#### ФРАГМЕНТ ТЕКСТА:
________________________________________

Я только подохренел слегка, а так я совершенно спокоен (с)
Вчера сходили на "Крампуса". Темно, холодно, снег повсюду, "места для поцелуев" — идеальные условия для просмотра этого фильма.
Что могу сказать. Это история про порушенную систему мироздания, про порушенную мифологическую систему, завёрнутая в обёртку "ужастика про праздник" — ну, знаете, хватает ужастиков про Рождество и Хэллоуин, только тут авторы использовали действительно старую страшилку прямиком с родины братьев Гримм. Крампус — злой двойник святого Николая, приходящий к плохим детишкам и наказывающий их, подчас весьма жестоко (капризных детей он засовывает в мешок и уносить, чтобы съесть за ужином). По сути своей Крампус — это дьявол, его и изображают с рогами и козлиными ногами.

________________________________________

#### ЗАДАНИЕ 1:
Перечислите условия, которые в отзыве о фильме «Крампус» названы идеальными для его просмотра.
#### ЗАДАНИЕ 2:
Продолжите, пожалуйста, отзыв о фильме «Крампус» сразу после его последнего предложения.

________________________________________

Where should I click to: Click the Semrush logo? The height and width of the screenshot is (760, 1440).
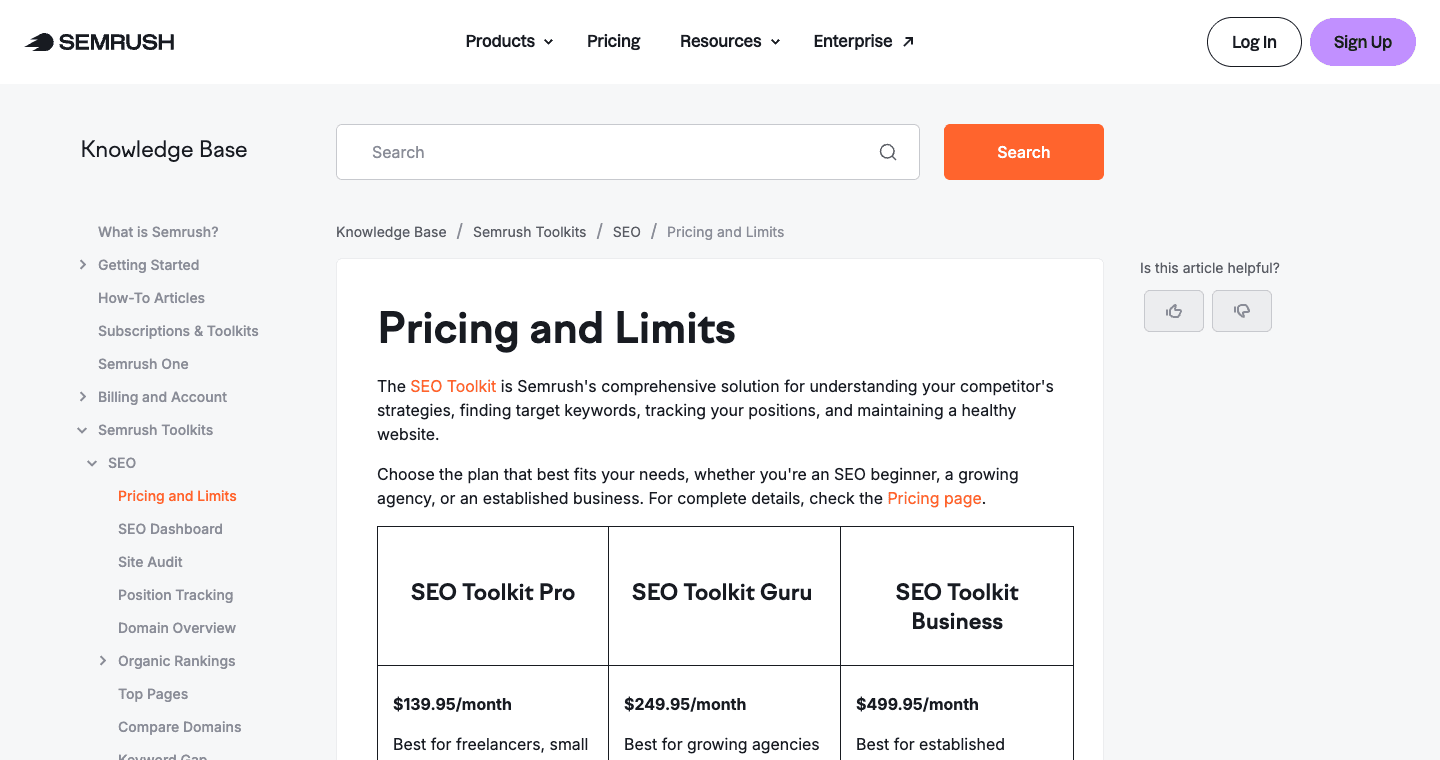coord(98,41)
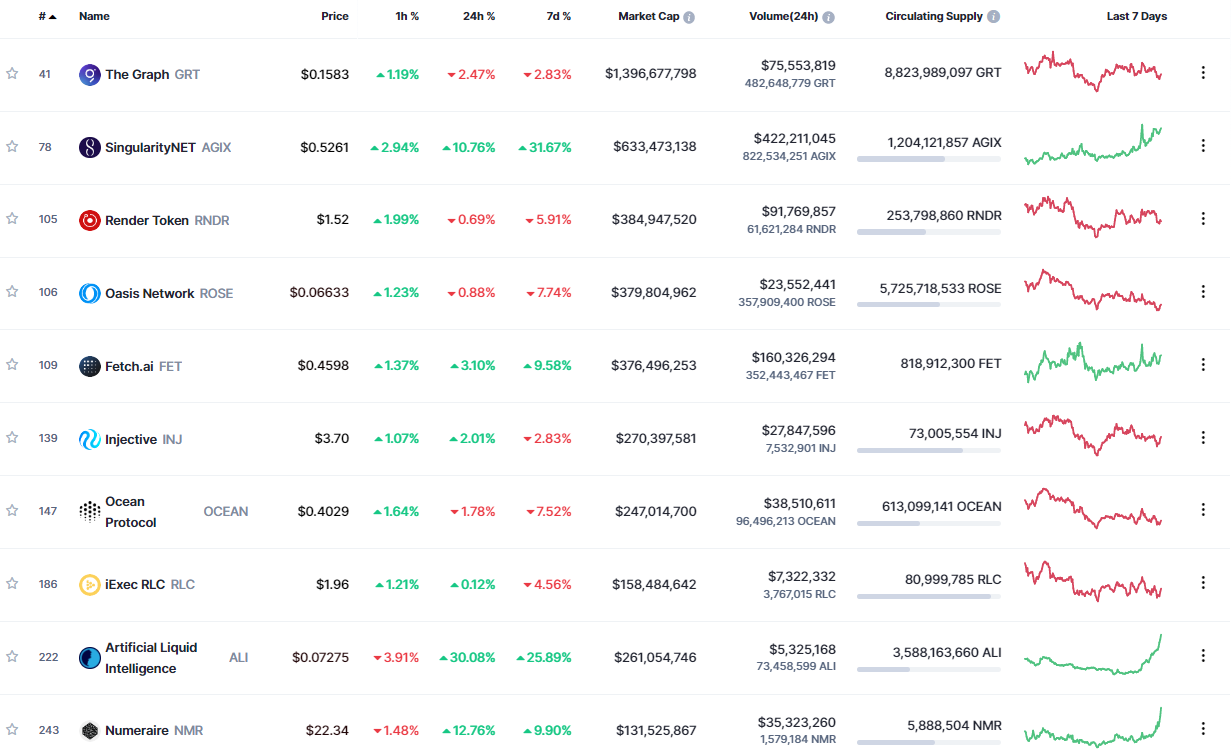Click the SingularityNET logo icon
1231x756 pixels.
point(89,147)
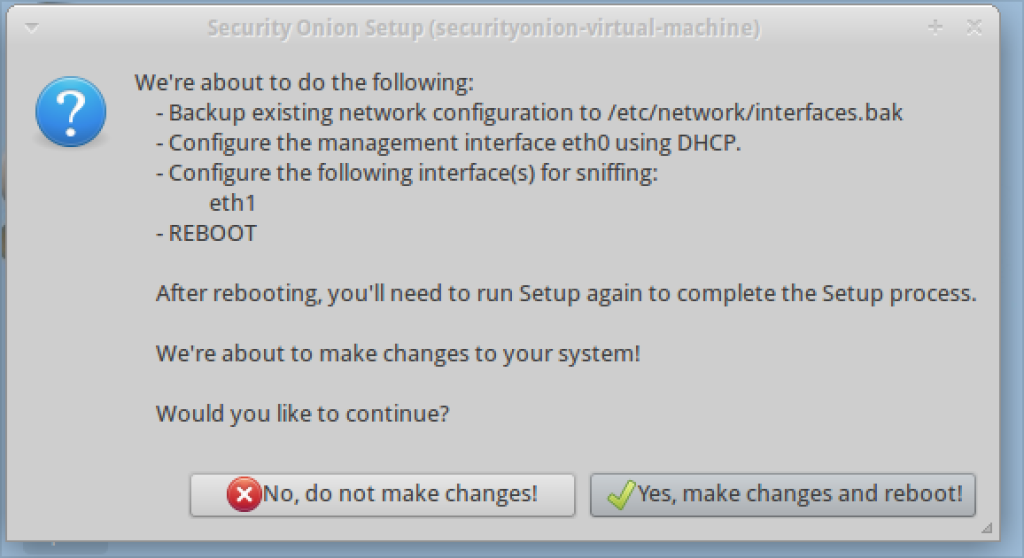Viewport: 1024px width, 558px height.
Task: Click the "We're about to do the following:" heading
Action: point(304,81)
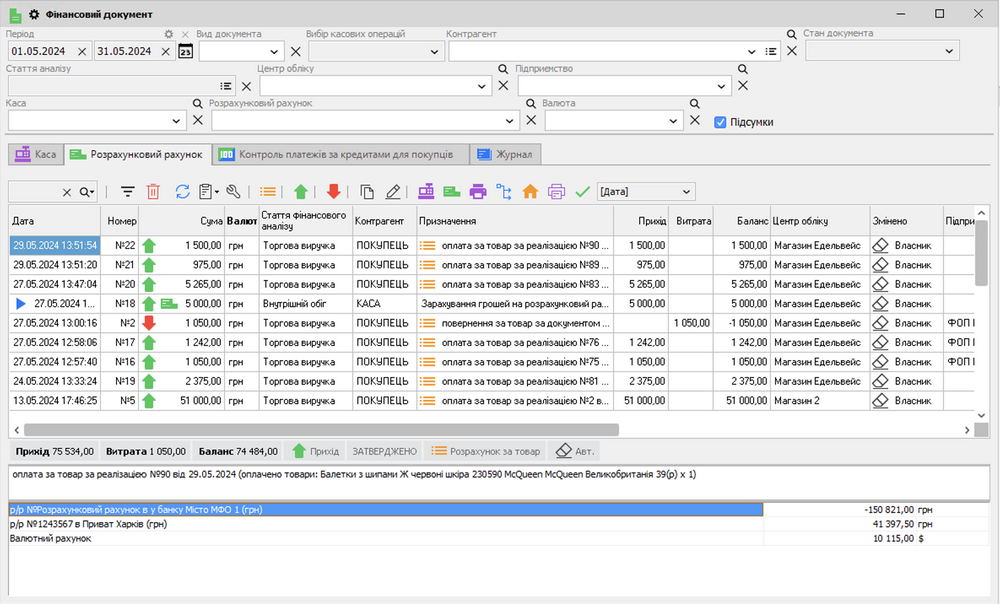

________________________________________

#### ОТВЕТ 1:
Темно, холодно, снег повсюду, «места для поцелуев».

#### ОТВЕТ 2:
Легенда о Крампусе — своего рода вырождение языческих традиций, фрагмент из древней мозаики посреди христианской картины мира. Это существо в цепях, украшенных бубенцами, чертовски странное: жестокая языческая логика, связь со святым Николаем (он одновременно его спутник и антипод), словом, сплошная двойственность. Хороший пример сварочного шва между язычеством и христианством и знак того, что австрийские крестьяне, переодевавшиеся Крампусами, чтобы пугать детей, были больше язычниками, чем христианами, и предпочитали жестокое возмездие евангельскому милосердию. Верили больше в Крампуса, чем в святого Николая, больше в Сатану, нежели в Бога.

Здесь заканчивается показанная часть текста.